Thanks and Question about quanting...
Hi;
First; thank you for all your hard work. I have downloaded and tested over 500 models and over 100 IQ versions - many made by you.
Last week I also embarked on a quest to locate non-quanted GGUF models and with the help of gguf-my-repo have automated some of this task. However the sheer number of models (sometimes part or entire repos of a model maker) are uhh... getting a little overwhelming.
If you don't mind, could you tell me how you quant the repos so fast?
My interest is two fold:
1 - Quanting more models, especially with Imatrix. [IQ4-NL especially]
2 - Adding more quant versions to my own repo in the future for not only my own use, but the community too.
Thank you for your time.
David.
Well... when I started (around february), quantising was trivial: few quant formats, no imatrix quants, the existing formats were fast to generate, basically at NVME I/O speed. Then we got more formats, and then imatrix quants, altogether of which required an order (or two) of magnitude more computing power.
So I grew into it - I probably wouldn't have started quantising stuff a month later, too daunting a task.

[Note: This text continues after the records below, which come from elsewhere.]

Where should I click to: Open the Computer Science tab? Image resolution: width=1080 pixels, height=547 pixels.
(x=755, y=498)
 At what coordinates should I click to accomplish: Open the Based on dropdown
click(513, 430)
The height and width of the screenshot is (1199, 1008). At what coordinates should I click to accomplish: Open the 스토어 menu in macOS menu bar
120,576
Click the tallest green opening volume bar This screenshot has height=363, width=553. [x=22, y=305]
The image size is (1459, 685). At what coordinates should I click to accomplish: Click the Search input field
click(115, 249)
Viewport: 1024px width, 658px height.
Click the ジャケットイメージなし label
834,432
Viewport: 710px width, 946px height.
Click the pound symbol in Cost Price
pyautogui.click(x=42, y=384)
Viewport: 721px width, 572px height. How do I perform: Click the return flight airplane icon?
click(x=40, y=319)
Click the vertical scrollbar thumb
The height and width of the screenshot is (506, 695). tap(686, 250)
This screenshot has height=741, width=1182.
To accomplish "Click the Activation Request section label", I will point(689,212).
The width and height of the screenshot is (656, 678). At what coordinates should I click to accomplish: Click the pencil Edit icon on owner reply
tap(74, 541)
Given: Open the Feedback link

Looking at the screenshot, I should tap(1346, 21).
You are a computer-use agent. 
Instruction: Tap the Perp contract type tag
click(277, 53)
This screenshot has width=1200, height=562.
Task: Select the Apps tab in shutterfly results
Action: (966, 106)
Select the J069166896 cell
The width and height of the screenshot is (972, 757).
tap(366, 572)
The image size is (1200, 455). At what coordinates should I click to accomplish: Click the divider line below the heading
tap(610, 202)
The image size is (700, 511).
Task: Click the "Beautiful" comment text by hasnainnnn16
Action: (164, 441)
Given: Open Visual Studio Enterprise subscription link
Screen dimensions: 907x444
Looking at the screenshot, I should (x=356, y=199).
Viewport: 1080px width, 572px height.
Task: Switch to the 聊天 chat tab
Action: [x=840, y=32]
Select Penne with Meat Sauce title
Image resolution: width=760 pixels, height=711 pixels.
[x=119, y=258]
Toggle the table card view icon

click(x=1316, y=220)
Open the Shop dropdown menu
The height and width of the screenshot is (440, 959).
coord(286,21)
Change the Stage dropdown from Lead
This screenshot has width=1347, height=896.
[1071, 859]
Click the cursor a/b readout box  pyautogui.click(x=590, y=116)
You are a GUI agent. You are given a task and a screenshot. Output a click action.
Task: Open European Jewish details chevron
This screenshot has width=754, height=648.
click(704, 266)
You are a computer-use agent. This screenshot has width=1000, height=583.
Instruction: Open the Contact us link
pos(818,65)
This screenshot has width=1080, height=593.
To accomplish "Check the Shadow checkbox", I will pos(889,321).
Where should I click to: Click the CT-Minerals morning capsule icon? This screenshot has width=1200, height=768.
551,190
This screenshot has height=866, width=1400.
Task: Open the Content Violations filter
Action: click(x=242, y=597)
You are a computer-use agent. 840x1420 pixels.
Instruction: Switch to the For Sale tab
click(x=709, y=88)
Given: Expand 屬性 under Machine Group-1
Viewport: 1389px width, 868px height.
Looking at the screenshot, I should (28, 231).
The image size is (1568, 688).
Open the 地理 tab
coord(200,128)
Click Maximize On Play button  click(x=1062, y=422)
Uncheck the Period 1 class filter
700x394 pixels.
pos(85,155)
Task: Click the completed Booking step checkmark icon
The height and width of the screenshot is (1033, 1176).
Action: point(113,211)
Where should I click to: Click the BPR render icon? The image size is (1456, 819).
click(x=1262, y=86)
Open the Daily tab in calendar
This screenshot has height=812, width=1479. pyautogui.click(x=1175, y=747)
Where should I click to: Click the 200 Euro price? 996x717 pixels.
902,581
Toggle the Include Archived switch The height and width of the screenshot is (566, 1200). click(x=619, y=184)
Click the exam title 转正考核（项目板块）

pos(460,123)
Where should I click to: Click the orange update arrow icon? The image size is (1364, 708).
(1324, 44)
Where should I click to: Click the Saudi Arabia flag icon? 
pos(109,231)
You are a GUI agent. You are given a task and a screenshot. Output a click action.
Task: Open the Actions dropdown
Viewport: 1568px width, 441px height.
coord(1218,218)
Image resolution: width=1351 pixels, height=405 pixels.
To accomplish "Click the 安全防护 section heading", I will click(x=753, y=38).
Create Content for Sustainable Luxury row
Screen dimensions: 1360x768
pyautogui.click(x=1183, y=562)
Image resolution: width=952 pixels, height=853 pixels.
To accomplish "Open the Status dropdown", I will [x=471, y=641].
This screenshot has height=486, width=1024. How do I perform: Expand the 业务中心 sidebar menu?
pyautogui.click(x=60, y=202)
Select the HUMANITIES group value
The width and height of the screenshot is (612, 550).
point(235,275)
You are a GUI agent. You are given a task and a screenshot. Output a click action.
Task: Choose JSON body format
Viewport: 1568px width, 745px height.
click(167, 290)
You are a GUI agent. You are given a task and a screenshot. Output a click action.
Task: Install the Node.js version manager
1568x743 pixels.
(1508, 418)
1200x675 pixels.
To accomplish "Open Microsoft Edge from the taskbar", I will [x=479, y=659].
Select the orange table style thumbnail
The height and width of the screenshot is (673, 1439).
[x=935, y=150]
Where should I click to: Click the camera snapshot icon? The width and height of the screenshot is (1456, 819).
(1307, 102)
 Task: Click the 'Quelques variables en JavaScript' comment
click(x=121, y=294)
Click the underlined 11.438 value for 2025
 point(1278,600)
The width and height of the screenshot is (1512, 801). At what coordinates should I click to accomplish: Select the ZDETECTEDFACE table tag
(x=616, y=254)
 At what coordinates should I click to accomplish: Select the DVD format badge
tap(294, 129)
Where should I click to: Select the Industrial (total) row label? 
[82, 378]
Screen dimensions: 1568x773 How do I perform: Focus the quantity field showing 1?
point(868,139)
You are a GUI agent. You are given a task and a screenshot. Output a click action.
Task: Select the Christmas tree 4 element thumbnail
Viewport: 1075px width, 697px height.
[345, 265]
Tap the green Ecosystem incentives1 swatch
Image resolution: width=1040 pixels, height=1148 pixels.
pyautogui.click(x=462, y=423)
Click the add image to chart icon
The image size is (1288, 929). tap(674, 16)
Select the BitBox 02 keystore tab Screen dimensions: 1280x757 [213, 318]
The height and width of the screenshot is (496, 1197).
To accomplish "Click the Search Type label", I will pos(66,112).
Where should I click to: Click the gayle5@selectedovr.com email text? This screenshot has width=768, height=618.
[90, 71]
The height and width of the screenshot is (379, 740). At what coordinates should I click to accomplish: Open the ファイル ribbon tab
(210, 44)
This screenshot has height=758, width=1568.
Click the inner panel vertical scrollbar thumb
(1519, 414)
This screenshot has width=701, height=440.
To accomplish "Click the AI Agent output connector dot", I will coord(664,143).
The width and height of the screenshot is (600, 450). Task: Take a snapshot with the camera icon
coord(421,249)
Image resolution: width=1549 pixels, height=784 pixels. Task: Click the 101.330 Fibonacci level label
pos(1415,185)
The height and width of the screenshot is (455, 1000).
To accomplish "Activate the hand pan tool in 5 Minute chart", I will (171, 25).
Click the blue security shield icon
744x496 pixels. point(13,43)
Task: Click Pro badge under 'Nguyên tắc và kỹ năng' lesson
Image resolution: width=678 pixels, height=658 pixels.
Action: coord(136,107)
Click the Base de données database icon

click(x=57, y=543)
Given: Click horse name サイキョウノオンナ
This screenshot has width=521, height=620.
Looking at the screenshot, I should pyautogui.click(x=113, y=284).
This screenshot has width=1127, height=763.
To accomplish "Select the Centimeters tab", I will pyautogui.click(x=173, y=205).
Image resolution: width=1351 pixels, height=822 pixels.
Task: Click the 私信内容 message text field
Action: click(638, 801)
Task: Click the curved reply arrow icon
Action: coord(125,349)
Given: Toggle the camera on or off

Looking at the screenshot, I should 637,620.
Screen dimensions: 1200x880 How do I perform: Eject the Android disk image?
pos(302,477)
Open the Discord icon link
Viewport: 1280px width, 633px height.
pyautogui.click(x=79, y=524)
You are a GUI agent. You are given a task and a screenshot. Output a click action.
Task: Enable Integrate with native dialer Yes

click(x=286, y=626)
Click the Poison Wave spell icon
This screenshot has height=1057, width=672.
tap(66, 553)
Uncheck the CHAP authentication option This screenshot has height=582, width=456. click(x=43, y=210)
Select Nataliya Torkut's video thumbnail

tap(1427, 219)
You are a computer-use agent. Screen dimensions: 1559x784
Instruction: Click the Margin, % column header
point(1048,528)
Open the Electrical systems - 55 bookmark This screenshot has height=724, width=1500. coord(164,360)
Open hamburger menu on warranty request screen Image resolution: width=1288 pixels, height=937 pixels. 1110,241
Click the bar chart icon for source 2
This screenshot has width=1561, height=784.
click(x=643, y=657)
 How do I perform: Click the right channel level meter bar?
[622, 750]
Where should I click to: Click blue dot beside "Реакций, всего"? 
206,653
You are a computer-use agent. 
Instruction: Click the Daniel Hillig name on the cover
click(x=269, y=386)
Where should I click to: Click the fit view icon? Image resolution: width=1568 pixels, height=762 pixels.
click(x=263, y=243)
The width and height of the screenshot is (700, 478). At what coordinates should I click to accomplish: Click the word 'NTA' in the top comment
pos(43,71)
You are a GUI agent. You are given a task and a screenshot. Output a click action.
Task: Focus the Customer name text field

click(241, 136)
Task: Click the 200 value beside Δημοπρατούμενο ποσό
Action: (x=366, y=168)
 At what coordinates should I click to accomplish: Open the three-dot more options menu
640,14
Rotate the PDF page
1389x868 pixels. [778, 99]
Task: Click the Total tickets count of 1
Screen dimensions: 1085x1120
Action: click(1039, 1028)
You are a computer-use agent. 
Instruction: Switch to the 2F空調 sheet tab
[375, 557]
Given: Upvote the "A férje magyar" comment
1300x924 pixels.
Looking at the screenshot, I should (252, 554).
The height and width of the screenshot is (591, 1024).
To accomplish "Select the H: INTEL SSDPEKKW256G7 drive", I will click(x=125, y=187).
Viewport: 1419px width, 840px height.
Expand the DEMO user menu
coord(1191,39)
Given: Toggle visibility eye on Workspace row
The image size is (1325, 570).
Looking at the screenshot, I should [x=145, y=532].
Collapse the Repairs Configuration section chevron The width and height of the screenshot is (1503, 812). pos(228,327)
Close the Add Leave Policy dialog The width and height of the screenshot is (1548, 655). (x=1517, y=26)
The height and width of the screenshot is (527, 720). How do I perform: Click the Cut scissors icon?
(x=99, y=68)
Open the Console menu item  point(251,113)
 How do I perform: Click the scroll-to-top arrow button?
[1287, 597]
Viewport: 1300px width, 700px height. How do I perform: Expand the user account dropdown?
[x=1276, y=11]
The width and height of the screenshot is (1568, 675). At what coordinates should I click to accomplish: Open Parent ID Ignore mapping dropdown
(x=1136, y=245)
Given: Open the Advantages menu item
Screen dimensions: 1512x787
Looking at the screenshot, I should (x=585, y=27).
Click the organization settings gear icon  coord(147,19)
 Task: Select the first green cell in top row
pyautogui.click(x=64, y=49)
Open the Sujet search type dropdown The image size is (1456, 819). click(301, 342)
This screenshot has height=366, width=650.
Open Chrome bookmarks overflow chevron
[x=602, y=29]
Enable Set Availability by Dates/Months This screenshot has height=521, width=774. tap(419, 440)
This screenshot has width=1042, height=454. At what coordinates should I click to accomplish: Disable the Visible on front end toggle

And just like that, I started with a simple posix shell script that generated a few quants, then another hack that downloaded and uploaded from huggingface. Then I took over eight company servers ("2013 quad core xeons and other garbage"), wrote a job scheduler, all while retaining the very hacky but well-tested scripts I wrote. Then did the same thing with imatrix computations (I do those on my computer at home).
So while my computational power is total sucks, I can keep my boxes close to 100% busy, day and night.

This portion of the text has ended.